▶ _Task statement_
Please pick out and copy every line of the items below that contains the string "text". Case counts.

▶ _The records_
============

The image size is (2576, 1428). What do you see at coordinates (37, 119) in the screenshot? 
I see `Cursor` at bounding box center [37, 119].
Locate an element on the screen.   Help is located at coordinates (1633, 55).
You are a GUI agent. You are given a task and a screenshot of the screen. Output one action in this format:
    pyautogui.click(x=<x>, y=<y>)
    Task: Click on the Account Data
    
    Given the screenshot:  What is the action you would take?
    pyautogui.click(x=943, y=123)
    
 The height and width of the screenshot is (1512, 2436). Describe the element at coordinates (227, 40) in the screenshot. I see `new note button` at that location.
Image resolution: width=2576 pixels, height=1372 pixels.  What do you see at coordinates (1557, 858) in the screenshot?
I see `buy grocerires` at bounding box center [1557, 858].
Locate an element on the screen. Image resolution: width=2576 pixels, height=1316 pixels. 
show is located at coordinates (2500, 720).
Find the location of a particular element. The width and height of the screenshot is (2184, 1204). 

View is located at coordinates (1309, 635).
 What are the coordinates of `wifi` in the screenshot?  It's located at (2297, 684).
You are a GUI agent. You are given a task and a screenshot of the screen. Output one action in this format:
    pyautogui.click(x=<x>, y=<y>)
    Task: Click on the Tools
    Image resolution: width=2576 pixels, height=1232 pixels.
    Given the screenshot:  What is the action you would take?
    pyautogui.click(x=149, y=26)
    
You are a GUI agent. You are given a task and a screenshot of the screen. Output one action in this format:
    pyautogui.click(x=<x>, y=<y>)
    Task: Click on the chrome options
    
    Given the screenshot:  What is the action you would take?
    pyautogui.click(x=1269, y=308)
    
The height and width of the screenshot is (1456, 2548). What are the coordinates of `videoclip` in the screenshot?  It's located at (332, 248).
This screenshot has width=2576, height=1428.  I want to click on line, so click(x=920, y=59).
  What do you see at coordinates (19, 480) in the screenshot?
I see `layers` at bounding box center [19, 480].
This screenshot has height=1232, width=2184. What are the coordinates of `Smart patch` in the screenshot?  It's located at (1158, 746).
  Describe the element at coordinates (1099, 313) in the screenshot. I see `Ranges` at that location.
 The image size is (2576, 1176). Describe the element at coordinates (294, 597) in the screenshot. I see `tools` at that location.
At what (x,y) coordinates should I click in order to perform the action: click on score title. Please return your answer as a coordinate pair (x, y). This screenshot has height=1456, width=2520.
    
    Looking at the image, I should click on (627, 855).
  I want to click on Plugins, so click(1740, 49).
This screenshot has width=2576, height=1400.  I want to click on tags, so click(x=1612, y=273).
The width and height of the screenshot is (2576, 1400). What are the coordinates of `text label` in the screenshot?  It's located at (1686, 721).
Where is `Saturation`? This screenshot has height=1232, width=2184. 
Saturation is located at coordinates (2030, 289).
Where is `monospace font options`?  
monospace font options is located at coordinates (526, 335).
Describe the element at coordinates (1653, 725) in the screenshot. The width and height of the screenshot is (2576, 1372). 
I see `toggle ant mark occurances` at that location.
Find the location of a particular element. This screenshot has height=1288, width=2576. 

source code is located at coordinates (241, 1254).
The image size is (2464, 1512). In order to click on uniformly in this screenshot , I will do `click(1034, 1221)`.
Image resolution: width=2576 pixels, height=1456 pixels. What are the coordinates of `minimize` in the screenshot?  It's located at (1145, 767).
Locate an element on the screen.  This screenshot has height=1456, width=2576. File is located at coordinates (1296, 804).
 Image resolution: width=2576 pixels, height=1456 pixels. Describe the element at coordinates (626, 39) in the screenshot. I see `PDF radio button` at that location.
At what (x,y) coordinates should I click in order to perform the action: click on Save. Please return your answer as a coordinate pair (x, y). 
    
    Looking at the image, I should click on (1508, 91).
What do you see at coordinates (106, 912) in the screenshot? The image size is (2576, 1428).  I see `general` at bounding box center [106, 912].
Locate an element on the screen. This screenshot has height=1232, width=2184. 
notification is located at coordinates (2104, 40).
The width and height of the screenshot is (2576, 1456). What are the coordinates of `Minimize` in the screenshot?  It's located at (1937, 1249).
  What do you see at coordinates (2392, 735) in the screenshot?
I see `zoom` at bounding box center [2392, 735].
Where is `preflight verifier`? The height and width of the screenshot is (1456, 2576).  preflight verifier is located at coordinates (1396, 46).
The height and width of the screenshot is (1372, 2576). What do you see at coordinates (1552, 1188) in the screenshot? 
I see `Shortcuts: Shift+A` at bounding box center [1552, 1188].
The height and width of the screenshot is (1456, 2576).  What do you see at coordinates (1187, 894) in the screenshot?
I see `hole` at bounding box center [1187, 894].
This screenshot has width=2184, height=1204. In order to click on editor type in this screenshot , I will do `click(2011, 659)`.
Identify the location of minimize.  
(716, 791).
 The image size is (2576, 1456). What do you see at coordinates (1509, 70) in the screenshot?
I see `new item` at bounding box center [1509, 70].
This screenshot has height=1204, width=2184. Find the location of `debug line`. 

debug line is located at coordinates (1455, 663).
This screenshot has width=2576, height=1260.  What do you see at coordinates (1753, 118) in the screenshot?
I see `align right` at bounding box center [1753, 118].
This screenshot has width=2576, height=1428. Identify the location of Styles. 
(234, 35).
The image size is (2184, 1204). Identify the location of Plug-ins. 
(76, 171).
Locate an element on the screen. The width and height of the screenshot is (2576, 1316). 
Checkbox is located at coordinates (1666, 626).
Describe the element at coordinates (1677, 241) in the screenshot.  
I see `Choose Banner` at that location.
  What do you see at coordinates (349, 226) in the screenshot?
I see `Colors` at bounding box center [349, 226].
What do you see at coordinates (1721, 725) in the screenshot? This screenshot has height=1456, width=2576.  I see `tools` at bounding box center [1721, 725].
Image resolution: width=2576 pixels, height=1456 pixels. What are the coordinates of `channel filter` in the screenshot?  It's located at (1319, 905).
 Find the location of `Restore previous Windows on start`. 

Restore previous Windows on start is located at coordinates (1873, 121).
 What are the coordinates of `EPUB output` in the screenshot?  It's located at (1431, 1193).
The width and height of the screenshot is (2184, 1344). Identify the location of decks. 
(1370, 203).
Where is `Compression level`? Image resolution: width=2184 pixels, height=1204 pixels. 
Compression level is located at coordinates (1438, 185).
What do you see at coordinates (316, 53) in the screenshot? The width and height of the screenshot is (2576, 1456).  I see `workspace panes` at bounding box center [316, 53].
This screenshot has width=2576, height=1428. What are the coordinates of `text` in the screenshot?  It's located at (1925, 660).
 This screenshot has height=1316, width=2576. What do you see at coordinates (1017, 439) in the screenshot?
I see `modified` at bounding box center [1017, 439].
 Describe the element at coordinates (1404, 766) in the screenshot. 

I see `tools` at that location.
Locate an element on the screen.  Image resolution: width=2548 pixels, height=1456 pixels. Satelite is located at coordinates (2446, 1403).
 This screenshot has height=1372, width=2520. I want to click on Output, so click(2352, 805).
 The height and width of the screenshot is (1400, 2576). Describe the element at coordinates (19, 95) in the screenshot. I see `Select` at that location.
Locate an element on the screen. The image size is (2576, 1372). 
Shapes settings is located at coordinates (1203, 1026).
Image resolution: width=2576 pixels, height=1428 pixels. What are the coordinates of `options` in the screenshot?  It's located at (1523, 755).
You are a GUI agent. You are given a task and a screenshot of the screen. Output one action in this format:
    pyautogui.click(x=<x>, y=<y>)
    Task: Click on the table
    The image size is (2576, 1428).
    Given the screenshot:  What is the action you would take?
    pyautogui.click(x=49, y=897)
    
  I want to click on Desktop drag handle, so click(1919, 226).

============

▶ _Response to the exercise_
The width and height of the screenshot is (2576, 1400). What are the coordinates of `text label` in the screenshot?  It's located at (1686, 721).
This screenshot has width=2576, height=1428. What are the coordinates of `text` in the screenshot?  It's located at (1925, 660).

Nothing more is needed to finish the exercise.